Pitt and Jolie were equal owners of the winery at the time of their split, but what was recently reported is that when they initially purchased the chateau and winery together, Brad Pitt paid 60%, while Jolie owned 40%. Apparently, when the two married, Pitt transferred 10% of the property to his new wife, making them equal partners. But according to the Wall Street Journal (via page six) Pitt technically did not give her 10% ownership, but instead sold it to her for a single euro, a euro that Pitt now claims Jolie never paid, thus invalidating the transfer.
The euro, approximately $1.08 at current exchange rates, was obviously intended to be a symbolic number. There was almost certainly no expectation that Jolie would actually pay the money, and yet the lack of payment is now being used as a tactic to apparently try to invalidate the transfer of the 10% ownership. Pitt has sued Jolie to try to invalidate the sale of his half of Miraval Winery to the Stoli Group. For now, the 10% stake in question is being held in escrow while the legal war continues.
Brad Pitt has argued that he and Jolie reached an agreement that if either party wanted to sell their stake, the other had to give consent. He reportedly says he never gave his consent for Jolie to sell her share and therefore it should be invalidated. Jolie reportedly claims that no such agreement existed.

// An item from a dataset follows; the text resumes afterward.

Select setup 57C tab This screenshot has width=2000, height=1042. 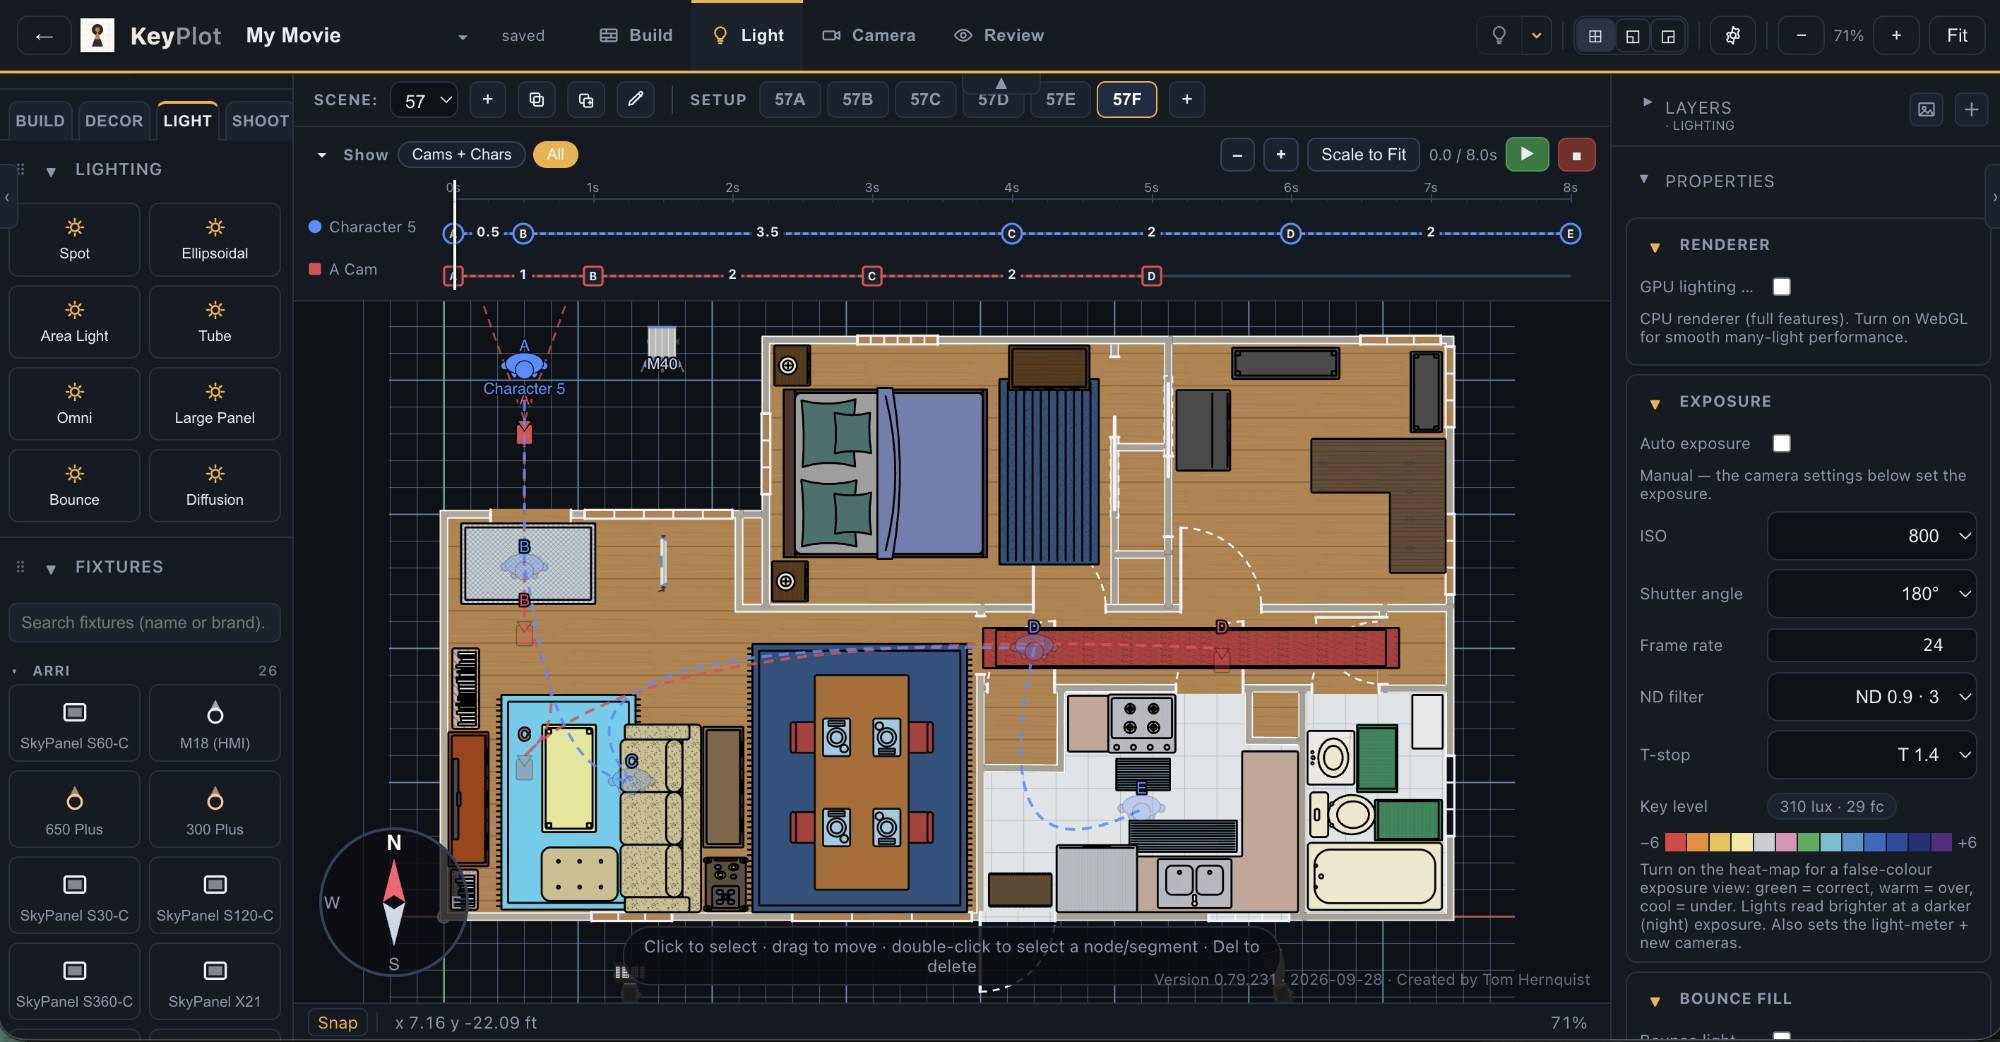[925, 99]
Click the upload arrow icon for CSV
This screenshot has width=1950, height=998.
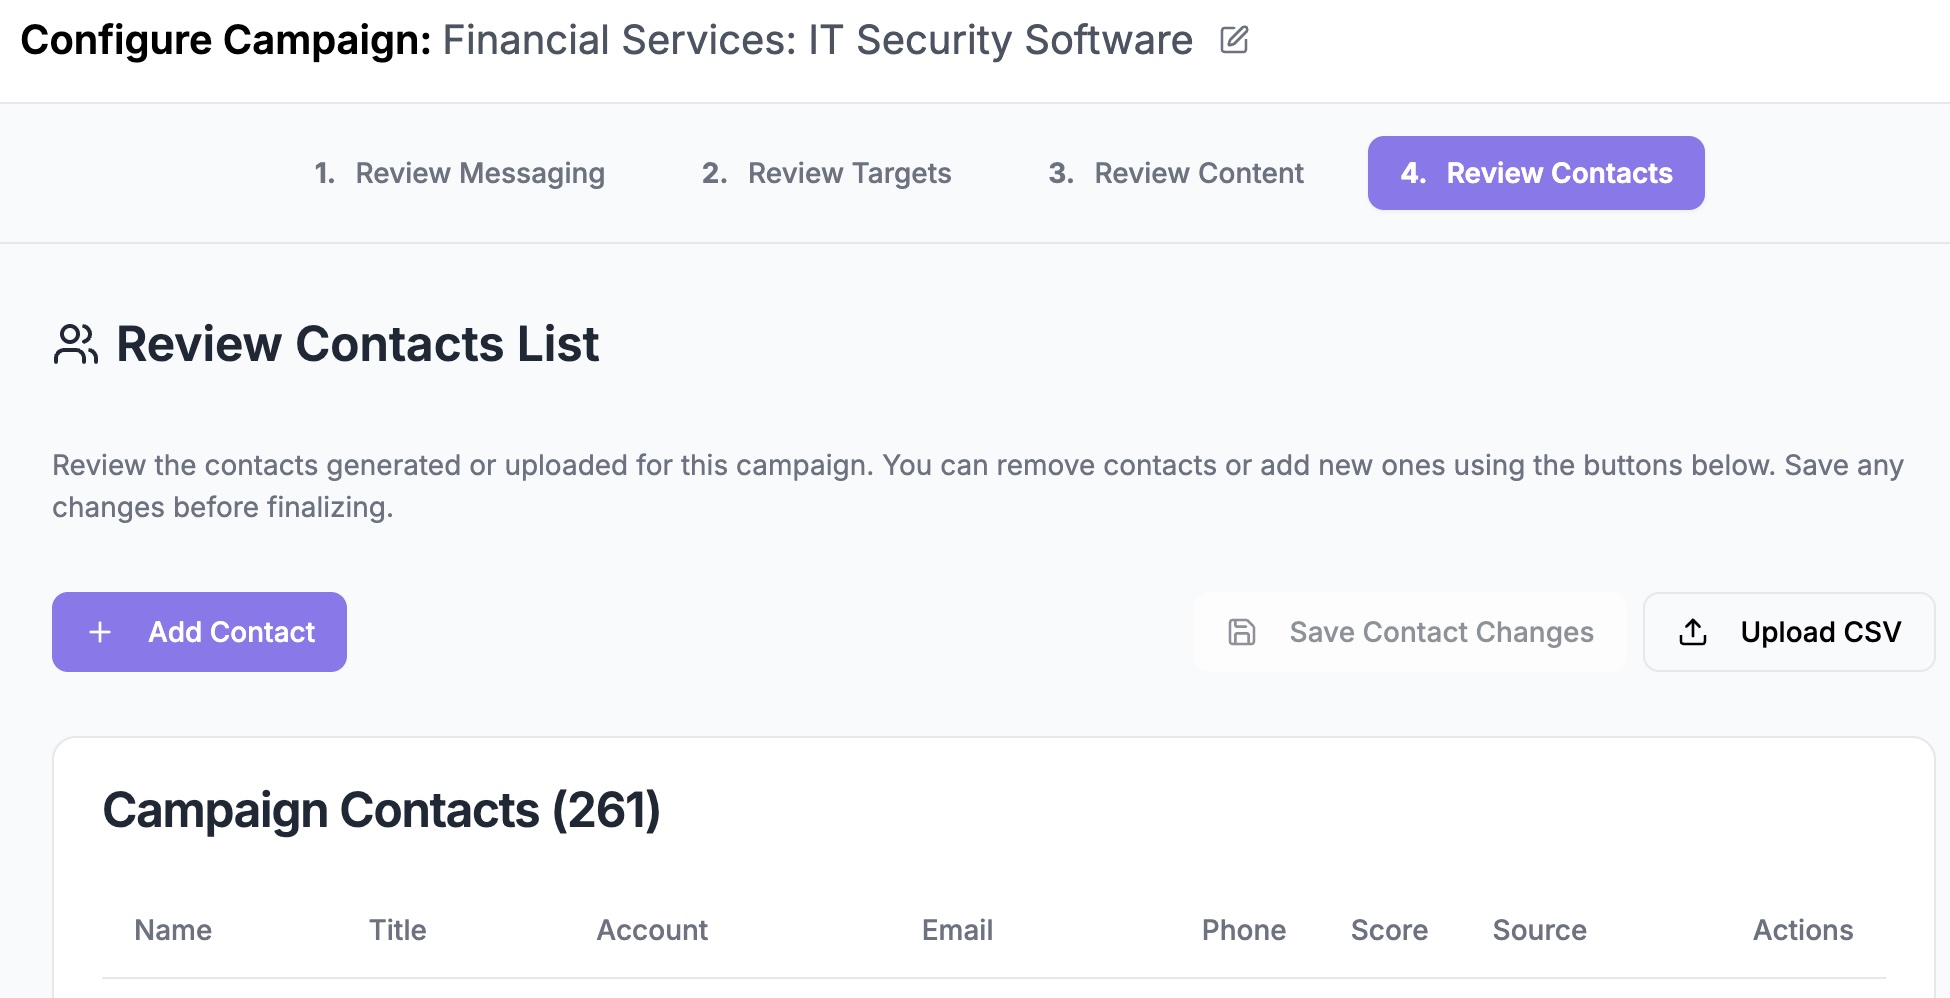(1692, 632)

Even if Pitt is not able to overturn the entire sale, if he can recover the 10% stake he is fighting for, it would give him a majority stake in the winery, which, depending on exactly what his plans are for the future of the winery. are, could be sufficient for his needs. However, if Stoli Group becomes a minority owner, that could affect its ownership stake, which could change everything.
Ultimately, a decision regarding Miraval may not be necessary to finalize the divorce. The ongoing lawsuit is a separate case and the couple has apparently filed final financial statements with the court, indicating that the divorce battle may be coming to an end. If they can reach an agreement on everything else, the divorce could finally be complete, even if the wine cellar issue is still being dealt with in a separate case.